[COMPLETA LO SIGUIENTE]:
A: Según el fragmento del documento, ¿cuántos versículos tiene la narración de Marcos?
B: Reescribe todo lo que va desde "La narración de" hasta "de la muerte." en el fragmento del documento, poniendo "Gergesa" en lugar de "Gadara".

[FRAGMENTO DEL DOCUMENTO]:
La narración de Mateo resulta muy reducida en comparación con el
texto más antiguo de Marcos (20 versículos, frente a 7 de Mateo). No hay en
ella detalles descriptivos de la curación, ni de lo que ocurrió después. Todo
se centra en la persona de Jesús. El endemoniado de Gerasa del texto de Marcos
se convierte en dos endemoniados de Gadara, según Mateo. La región es la misma,
la Decápolis, en Transjordania, territorio de paganos en el que no se conoce a
Dios y el mal actúa libremente. Y la intención es la misma: demostrar que
también allí la acción salvadora triunfa. Jesús destruye de raíz el mal y
disipa nuestros miedos porque ha vencido al príncipe de este mundo, que tenía
el poder de la muerte.
En muchas
culturas antiguas ciertas enfermedades orgánicas o mentales, que impresionan
por la forma estremecedora con que perturban al paciente, se atribuían a
influjos diabólicos. La creencia en la presencia y actuación masiva de
espíritus y demonios formaba parte de la cultura de muchos pueblos.
En la Biblia,
y en los evangelios en particular, los endemoniados
eran personas que padecían la acción del espíritu adversario, mentiroso y
creador de división. Sus víctimas quedaban escindidas, separadas de su yo auténtico,
agresivas hasta dar miedo, como dejadas de la mano de Dios, sin que nadie
pudiera hacer nada para liberarlas.
En el fondo de
estas creencias, sin embargo, había un contenido de verdad innegable: la
enfermedad es algo que Dios no puede querer porque trastorna el orden de su
creación y daña a sus criaturas. Además, la teología subyacente a este tipo de
relatos evangélicos resalta el hecho de que diversas curaciones realizadas por Jesús
manifestaban a los ojos de la fe el poder salvador de Dios que vence a Satán,
rompe las cadenas de la gente, le quita poder determinante al mal sobre la
existencia humana y abre para todos nuevas posibilidades de vida. Jesús mismo
hacía ver que esas acciones eran signos del triunfo del amor salvador de Dios: Si expulso los demonios con el dedo de Dios,
es que el reino de Dios ha llegado a ustedes” (Mt 12,28; Lc 11,20).
Jesús vino a
exorcizar este mundo en el que el mal y el pecado actúan a veces en grados
tales que pueden parecer invencibles y llenar el ánimo de la gente de pesimismo
o de resignación fatalista. La posesión diabólica significa una existencia
humana agredida hasta el riesgo de ser destruida, echada a perder, sin futuro,
como sometida a poderes malignos que pueden conducirla a la muerte y a la
perdición. Pues bien, del temor a esos poderes ha venido Jesús a liberarnos.

[LISTADO DE DATOS]:
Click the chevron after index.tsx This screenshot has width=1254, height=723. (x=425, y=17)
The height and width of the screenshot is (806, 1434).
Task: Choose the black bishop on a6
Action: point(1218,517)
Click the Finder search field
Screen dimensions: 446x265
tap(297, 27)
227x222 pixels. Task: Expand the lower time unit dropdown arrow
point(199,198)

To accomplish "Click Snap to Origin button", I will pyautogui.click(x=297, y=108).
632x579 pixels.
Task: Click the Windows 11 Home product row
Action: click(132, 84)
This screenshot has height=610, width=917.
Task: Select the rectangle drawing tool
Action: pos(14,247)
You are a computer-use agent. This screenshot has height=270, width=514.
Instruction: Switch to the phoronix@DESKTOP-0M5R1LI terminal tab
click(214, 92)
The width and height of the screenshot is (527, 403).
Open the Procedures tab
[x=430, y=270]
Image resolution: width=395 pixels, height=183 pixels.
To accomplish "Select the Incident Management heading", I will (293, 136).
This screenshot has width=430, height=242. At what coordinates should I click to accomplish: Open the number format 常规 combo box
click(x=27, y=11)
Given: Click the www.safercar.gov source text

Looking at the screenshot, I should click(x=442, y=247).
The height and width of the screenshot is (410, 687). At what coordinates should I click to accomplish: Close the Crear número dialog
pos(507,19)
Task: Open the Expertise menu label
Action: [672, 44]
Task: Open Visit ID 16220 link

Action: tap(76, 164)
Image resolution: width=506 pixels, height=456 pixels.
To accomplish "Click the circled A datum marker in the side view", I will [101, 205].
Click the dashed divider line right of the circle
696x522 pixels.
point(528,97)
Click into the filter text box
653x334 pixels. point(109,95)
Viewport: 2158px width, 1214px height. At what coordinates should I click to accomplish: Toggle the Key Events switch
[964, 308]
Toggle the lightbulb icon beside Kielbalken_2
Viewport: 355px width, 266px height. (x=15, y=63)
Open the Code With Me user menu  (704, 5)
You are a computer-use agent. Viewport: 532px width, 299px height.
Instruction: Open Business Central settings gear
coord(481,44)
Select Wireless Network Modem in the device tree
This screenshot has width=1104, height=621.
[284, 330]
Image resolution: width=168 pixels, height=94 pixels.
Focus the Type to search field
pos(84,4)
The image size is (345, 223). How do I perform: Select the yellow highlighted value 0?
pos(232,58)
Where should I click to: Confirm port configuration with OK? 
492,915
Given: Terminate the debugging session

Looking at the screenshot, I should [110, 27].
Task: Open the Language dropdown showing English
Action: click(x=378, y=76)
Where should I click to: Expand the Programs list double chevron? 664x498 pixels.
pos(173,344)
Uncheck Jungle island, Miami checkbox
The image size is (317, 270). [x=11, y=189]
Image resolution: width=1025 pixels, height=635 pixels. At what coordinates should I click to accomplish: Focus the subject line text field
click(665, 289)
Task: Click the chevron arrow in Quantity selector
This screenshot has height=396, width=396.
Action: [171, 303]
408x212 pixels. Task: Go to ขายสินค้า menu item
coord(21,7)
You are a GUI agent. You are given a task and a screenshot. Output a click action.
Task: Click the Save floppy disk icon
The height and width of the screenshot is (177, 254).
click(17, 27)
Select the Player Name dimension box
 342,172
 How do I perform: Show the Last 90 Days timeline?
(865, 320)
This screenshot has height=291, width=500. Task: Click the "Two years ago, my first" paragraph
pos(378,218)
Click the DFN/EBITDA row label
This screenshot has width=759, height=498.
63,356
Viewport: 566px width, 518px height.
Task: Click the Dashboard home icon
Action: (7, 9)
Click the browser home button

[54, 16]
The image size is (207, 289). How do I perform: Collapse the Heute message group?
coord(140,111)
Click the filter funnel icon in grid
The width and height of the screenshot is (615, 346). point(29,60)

[SOLUCIONES]:
A: 20 versículos.

B:
La narración de Mateo resulta muy reducida en comparación con el
texto más antiguo de Marcos (20 versículos, frente a 7 de Mateo). No hay en
ella detalles descriptivos de la curación, ni de lo que ocurrió después. Todo
se centra en la persona de Jesús. El endemoniado de Gerasa del texto de Marcos
se convierte en dos endemoniados de Gergesa, según Mateo. La región es la misma,
la Decápolis, en Transjordania, territorio de paganos en el que no se conoce a
Dios y el mal actúa libremente. Y la intención es la misma: demostrar que
también allí la acción salvadora triunfa. Jesús destruye de raíz el mal y
disipa nuestros miedos porque ha vencido al príncipe de este mundo, que tenía
el poder de la muerte.